*PROBLEM*.
Using the records below, quote only the span that opens with the line containing "Given: Click the QRS logo in the header" and closes with the line containing "The height and width of the screenshot is (600, 800).", exactly and inclusively.

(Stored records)
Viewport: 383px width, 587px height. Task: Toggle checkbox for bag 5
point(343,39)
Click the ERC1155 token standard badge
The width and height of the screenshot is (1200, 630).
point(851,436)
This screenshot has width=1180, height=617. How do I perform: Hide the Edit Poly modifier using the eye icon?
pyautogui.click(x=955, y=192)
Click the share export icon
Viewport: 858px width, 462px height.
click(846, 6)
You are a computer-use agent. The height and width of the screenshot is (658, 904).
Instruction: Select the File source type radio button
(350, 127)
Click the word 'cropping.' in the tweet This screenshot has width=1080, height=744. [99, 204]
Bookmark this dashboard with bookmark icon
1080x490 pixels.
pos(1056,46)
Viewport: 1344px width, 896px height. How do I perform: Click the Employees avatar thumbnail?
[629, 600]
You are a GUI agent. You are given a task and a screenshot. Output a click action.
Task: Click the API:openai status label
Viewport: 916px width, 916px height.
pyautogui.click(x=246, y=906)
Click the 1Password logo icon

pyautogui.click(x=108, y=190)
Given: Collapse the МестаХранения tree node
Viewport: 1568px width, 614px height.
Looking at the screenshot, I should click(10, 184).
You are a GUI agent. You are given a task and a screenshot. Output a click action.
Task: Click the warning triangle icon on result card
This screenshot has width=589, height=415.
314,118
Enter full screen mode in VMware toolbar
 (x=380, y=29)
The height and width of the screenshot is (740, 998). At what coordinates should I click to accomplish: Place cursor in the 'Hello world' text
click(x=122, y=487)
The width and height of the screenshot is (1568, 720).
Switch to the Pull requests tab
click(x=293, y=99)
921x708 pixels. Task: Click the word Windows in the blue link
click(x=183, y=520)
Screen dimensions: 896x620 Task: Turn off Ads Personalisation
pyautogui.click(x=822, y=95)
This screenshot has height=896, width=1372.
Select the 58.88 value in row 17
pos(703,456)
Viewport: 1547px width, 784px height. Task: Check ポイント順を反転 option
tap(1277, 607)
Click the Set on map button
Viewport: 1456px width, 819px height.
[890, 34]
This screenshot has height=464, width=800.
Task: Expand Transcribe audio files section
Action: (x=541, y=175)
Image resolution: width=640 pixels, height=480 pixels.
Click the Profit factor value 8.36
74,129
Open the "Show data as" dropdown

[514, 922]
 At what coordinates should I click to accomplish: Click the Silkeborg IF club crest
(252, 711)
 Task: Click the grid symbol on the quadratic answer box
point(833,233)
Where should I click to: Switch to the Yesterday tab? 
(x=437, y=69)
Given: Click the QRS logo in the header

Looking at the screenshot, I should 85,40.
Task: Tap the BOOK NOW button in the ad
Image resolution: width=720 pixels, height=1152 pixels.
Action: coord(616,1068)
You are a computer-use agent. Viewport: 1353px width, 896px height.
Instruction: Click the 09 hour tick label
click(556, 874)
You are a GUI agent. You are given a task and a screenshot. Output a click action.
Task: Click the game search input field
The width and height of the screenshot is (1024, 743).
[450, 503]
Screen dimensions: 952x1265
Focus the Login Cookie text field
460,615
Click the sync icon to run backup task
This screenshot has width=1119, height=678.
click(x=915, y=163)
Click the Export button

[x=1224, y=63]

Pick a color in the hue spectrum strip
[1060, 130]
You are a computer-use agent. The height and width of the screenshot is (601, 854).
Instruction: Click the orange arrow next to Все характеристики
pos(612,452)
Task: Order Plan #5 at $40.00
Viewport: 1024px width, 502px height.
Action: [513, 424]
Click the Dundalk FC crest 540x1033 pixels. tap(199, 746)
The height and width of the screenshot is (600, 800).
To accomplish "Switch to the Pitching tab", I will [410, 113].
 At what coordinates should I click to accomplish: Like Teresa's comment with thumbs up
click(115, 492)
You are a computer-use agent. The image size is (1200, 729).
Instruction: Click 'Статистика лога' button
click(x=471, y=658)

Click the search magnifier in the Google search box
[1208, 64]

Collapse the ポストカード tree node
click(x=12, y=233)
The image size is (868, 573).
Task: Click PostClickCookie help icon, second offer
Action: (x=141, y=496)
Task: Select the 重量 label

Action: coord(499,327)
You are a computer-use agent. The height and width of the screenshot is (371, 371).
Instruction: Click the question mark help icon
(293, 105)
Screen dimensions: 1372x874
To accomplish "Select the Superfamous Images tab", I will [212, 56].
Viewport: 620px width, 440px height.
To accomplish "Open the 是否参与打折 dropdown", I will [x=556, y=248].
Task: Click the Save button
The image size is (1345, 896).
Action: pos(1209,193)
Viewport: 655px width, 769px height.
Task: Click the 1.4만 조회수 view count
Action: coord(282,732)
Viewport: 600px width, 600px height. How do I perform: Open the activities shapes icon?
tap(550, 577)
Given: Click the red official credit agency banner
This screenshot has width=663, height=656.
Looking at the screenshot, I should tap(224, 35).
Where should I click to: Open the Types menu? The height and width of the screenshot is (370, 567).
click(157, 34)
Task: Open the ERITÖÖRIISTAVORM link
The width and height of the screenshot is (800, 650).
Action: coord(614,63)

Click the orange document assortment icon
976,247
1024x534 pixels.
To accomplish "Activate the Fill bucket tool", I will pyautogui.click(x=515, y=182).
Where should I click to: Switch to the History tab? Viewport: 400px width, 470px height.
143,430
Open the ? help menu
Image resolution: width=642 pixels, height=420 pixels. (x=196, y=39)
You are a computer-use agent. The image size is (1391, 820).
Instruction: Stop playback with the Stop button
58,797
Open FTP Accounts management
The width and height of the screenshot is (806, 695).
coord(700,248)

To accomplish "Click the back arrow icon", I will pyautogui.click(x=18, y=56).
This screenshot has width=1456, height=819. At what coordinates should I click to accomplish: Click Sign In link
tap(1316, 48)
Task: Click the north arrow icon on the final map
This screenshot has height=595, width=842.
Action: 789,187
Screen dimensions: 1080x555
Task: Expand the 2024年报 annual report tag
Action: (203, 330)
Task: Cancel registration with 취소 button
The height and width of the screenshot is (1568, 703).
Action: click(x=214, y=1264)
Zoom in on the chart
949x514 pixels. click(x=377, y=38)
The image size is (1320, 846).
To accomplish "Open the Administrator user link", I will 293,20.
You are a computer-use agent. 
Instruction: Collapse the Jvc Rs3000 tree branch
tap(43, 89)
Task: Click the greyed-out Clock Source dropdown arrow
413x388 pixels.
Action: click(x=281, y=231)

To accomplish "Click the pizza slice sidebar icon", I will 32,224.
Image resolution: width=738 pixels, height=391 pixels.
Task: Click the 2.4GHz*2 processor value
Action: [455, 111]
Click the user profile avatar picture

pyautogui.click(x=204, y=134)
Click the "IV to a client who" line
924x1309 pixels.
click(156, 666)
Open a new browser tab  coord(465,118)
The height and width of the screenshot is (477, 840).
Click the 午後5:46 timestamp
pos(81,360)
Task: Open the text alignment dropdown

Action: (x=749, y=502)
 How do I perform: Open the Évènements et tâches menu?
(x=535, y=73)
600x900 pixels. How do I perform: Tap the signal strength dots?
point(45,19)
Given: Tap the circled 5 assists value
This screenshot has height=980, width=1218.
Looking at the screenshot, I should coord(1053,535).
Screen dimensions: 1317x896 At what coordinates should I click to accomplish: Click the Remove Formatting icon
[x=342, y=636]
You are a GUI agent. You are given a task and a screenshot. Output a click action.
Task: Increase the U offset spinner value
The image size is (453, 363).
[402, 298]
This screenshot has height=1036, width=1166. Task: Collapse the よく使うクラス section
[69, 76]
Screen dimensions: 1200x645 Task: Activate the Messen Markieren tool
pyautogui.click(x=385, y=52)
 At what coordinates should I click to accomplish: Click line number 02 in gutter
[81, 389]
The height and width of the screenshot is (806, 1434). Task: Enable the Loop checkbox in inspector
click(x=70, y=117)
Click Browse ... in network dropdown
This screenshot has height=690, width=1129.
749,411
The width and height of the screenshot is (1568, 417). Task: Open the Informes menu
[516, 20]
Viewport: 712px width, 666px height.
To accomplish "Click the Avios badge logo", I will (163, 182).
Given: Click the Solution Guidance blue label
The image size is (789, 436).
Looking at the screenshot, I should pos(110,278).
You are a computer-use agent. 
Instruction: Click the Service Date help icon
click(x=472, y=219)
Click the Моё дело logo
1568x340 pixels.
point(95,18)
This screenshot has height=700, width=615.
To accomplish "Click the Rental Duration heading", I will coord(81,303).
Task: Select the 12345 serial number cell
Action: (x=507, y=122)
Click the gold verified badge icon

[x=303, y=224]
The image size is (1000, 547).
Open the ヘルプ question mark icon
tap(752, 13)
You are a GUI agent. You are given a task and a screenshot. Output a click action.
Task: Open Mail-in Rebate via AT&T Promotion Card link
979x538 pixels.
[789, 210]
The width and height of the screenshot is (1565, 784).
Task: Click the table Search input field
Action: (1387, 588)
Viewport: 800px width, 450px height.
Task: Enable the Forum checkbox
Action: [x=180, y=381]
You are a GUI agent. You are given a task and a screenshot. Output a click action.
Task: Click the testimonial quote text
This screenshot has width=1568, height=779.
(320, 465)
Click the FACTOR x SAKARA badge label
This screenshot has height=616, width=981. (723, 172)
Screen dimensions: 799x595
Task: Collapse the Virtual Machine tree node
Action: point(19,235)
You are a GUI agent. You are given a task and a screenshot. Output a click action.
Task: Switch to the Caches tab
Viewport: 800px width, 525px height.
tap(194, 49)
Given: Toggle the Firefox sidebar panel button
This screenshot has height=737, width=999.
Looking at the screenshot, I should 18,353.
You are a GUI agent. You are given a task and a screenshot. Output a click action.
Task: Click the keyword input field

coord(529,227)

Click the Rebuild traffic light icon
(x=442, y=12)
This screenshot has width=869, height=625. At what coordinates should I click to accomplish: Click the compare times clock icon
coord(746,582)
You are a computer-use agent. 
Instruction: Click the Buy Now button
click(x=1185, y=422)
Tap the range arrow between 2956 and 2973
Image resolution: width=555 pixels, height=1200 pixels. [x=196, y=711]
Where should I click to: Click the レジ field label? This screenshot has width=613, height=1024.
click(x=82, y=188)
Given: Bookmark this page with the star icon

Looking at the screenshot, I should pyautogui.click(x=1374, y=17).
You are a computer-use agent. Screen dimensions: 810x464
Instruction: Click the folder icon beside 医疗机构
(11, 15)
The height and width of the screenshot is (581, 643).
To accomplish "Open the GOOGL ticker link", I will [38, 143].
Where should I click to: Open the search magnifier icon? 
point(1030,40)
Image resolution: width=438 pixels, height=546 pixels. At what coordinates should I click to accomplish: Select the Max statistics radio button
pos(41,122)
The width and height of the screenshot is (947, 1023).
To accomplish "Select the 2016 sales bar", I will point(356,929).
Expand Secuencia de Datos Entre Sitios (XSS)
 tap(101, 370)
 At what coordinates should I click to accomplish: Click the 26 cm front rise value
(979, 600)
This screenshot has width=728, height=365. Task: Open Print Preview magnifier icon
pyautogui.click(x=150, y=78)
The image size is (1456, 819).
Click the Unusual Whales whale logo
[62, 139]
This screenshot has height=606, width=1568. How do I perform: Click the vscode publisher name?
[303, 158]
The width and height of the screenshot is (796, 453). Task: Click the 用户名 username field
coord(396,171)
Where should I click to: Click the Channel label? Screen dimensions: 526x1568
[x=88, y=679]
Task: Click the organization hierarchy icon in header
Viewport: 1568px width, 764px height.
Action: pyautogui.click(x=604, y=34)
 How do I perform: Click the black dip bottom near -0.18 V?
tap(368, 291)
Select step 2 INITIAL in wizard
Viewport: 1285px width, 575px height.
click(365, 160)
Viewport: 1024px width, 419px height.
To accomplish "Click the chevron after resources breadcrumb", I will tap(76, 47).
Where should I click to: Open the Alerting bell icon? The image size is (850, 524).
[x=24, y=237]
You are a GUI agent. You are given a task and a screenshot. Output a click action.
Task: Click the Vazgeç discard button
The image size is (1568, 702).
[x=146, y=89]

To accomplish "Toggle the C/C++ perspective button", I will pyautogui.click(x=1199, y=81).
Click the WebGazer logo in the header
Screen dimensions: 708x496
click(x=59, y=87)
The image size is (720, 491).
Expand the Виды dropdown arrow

*OUTPUT OF THE EXERCISE*.
Given: Click the QRS logo in the header

Looking at the screenshot, I should 85,40.
Task: Tap the BOOK NOW button in the ad
Image resolution: width=720 pixels, height=1152 pixels.
Action: coord(616,1068)
You are a computer-use agent. Viewport: 1353px width, 896px height.
Instruction: Click the 09 hour tick label
click(556, 874)
You are a GUI agent. You are given a task and a screenshot. Output a click action.
Task: Click the game search input field
The width and height of the screenshot is (1024, 743).
[450, 503]
Screen dimensions: 952x1265
Focus the Login Cookie text field
460,615
Click the sync icon to run backup task
This screenshot has width=1119, height=678.
click(x=915, y=163)
Click the Export button

[x=1224, y=63]

Pick a color in the hue spectrum strip
[1060, 130]
You are a computer-use agent. The height and width of the screenshot is (601, 854).
Instruction: Click the orange arrow next to Все характеристики
pos(612,452)
Task: Order Plan #5 at $40.00
Viewport: 1024px width, 502px height.
Action: [513, 424]
Click the Dundalk FC crest 540x1033 pixels. tap(199, 746)
The height and width of the screenshot is (600, 800).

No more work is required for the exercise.